My Memorial Day theory: war is every day, for those who’ve been in one.

May 31, 2010 — Leave a comment

My dad always respected people in the service, especially those who “saw action.” This probably started from a guy named Grandpa Mallach, a Civil War vet in my dad’s hometown. He showed my dad how to whittle a whistle from a willow tree branch, the kind soldiers used in Civil War battles to signal to each other. When Grandpa Mallach died, the ground was so cold they had to blast dynamite to create a grave. The town turned out to watch a horse-drawn carriage carry his casket to the cemetery. My dad’s dad Carl was in World War I, but I don’t think he saw any action or went overseas. But I do recall Carl being a uniformed military man. And, my dad became an Eagle Boy Scout.

So when World War II rolled around, it seems as though some strong seeds towards the military had been planted.

Like most guys, my dad tried to enlist. He was greatly disappointed in failing the eye exam, as he was legally blind without his glasses. But he wasn’t ready to let a little rule keep him out of “the shooting war.” So he reinlisted, cheated on the eye exam, and became a soldier in the Army.

He was in battle for a little over 30 days. Nasty watching-guys-die-before-your-very-eyes kind of battle. Killing other guys kind of battle. Watching guys get hit with mortar rounds. Feeling bullets buzzing by your ears. Fishing dogtags out of foxholes. Watching Americans die from friendly fire. Watching your friends running scared to escape, and right into enemy fire. All in the freezing cold.

He got captured by the Germans, and spent about 6 months in 3 different prisoner of war camps. He said this was worse than combat. It was a different kind of battle. I think combat was more a physical battle, and being a POW was a more mental battle.

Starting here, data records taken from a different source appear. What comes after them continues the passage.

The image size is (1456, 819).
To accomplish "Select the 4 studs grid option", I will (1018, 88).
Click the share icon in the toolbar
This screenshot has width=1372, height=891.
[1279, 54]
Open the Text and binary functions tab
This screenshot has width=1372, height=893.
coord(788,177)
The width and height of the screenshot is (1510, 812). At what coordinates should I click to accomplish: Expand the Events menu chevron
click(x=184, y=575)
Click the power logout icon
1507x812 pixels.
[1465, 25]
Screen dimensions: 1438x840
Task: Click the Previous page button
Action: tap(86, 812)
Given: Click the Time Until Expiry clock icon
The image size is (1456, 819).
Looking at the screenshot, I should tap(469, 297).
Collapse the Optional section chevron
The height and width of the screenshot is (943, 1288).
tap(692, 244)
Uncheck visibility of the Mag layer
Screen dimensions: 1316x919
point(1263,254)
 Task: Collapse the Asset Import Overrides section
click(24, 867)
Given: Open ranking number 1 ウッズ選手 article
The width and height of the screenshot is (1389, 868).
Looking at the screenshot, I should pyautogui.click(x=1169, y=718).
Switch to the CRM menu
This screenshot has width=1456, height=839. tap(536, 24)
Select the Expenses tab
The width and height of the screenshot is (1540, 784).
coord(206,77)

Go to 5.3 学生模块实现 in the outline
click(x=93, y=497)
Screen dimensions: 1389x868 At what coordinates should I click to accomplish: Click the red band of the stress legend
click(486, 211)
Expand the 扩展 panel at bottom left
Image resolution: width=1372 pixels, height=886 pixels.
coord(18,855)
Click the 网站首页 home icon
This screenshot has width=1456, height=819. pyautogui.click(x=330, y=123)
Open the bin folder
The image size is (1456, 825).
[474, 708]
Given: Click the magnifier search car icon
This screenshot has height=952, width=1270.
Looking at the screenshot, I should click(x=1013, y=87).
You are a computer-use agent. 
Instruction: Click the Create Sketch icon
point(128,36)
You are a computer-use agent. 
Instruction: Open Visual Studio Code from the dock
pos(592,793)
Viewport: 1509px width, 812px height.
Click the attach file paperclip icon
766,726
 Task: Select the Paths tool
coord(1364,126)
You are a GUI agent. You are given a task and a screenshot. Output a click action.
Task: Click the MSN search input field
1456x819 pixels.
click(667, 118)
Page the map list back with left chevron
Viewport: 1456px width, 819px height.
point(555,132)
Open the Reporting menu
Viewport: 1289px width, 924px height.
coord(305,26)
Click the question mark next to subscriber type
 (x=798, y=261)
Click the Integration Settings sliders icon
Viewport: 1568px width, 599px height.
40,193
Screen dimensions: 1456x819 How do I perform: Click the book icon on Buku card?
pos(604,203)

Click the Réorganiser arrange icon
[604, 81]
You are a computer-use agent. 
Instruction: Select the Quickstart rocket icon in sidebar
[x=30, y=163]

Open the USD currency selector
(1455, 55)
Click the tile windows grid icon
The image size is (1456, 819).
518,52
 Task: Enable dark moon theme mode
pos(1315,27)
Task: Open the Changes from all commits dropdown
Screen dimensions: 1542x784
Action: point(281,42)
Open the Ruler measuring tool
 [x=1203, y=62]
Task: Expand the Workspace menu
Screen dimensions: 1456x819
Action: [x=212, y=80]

Between combat and camps, it’s amazing he came back on one piece, literally and figuratively. The fact that he came back, and was happily married to the same woman til the day he died, and raised five great kids makes the feat even greater. He had a good professional career, had hobbies and friends and golf and fun. But it wasn’t without challenges. Supporting five kids is a lot of work. But he did so with grace and aplomb, with goodness in his heart, in a positive, levelheaded way. To me, this was all rather remarkable.

Most remarkable of all though, is something that I’ve guessed: that he did all this despite living with the war every day. I really can’t see how anyone could experience what he did, and not think about it every day. That’d make 57 years of living with war in his head and heart, and he never really let it show. I can’t imagine.

My assumption is that anyone who has seen significant battle has lived with the memory every day. Those people deserve our respect, today, and every day.